The main strengths of this study include the prospective design, the use of large-scale cohorts with extensive participant data, and robust amino acid measurements in participants of well-characterized fasting status. We excluded non-fasted participants from the outset in the EPIC discovery cohort to minimize the effects of recent dietary intake upon amino acid levels which could have complicated interpretation of the results. As an additional safeguard against this bias, we performed sensitivity analyses for fasting status in EPIC and for major dietary sources of amino acids in both cohorts, which did not appreciably attenuate risk estimates. This is consistent with a recent study in EPIC that found weak or no correlations between amino acid intake and their blood concentrations [47].
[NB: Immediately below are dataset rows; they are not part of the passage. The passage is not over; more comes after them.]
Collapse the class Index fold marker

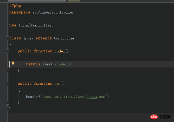tap(7, 38)
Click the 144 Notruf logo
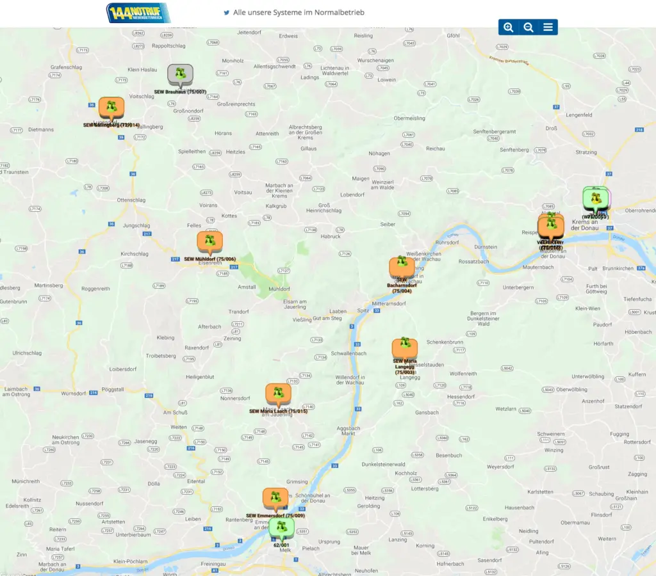Image resolution: width=656 pixels, height=576 pixels. 138,13
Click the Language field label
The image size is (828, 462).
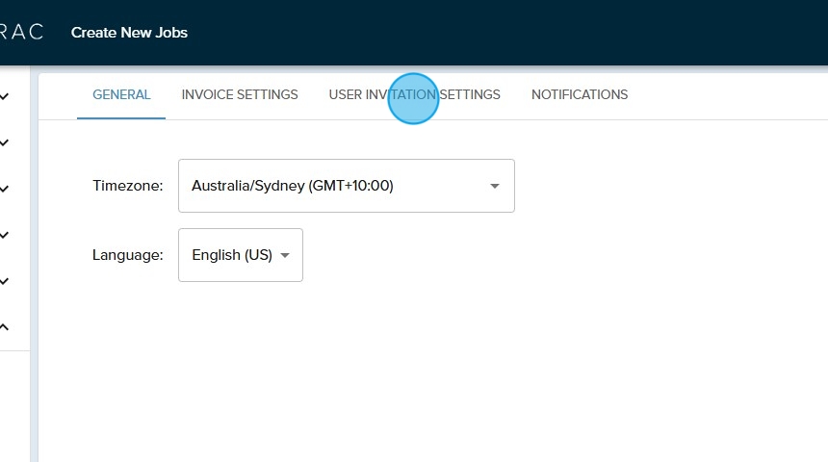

In terms of limitations, only 9 of the 21 amino acids were measured in all EPIC and UK Biobank samples, while only 13 were measured all EPIC samples, with limited statistical power for the remainder. It is plausible that levels of amino acids other than glutamine and histidine are associated with colorectal cancer and we note that HR or OR point estimates were lower than 1 for most compounds in both cohorts. With greater statistical power, particularly in UK Biobank, other amino acids would likely have been found inversely associated with colorectal cancer risk via the discovery-replication strategy. Also, measurements of amino acids were taken at the study baseline only, and the technical and biological reproducibility of measurement was therefore not accounted for. However, studies calculating intra-class correlation in blood samples suggest that polar metabolites such as amino acids are measured reproducibly, particularly in fasted participants [48]. Statistical power was limited for individual colorectal cancer subsites, particularly rectal cancer. Also, we were not able to consider amino acids in tissue samples, which may better represent the tumor microenvironment and provider deeper insight into the biological implications of our findings.

Conclusions

Circulating histidine levels were robustly inversely associated with colorectal cancer risk in two independent prospective cohorts with similar, albeit slightly weaker, evidence for glutamine. This knowledge should contribute to a better understanding of the underpinnings of colorectal cancer and metabolism and could potentially support new prevention or early detection strategies. Further research using experimental models to assess potential causality of the identified associations is now needed.